2. This really depends upon the server, how you've configured it, where you've placed the files, and how the user gets access to them.
   If it's a Linux server, you've removed (or rather avoid setting) the execute permission, placed the files outside of the web root, and that you're running your users to a download script that reads the file. Well.. Then you're pretty secure. At least as no-one gets direct/shell access to the server, but in that case the upload form is irrelevant.
   
3. In addition to the above, you should also check if the actual file's contents is valid for the MIME type and extension. At least in the cases where it's feasible to do so. You can also set up an automated virus-scan service for all new files, before they get added to the "download" folder, just to ensure yourself that extra bit.
   Input validation and output escaping is also, naturally enough, an important part on all user submitted data; Not just the files themselves. As with everything that accepts input from a user.
   
4. Just search for a crontab tutorial on the web, and you'll find a lot of them. Should provide you with all the details you need, and the actual logic behind the deletion should be a cake walk.

[JD*]

Just to add on to Christian, you don't necessarily need to store the timestamp in a database. Since these files are created new on the server, their modify date will be the date they were uploaded.
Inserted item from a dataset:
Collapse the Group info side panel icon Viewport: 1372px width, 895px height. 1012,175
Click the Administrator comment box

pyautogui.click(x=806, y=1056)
Assuming they don't change once uploaded/virus scanned/moved to download folder, you can just run a script that loops through your directory and checks that date. This can be done multiple ways, too. If you want to make it a little more universal, make a perl/cgi script or a php script and have your cron job execute that.

 

At my last place I would run a nightly php script that would do stuff like this and I would have it email me a report of what was done. It was really easy to maintain and add on to.

[AyKay47]

A note here; Verify files by their extension, as the server uses the extension of a file and not the MIME type to determine what to do with it.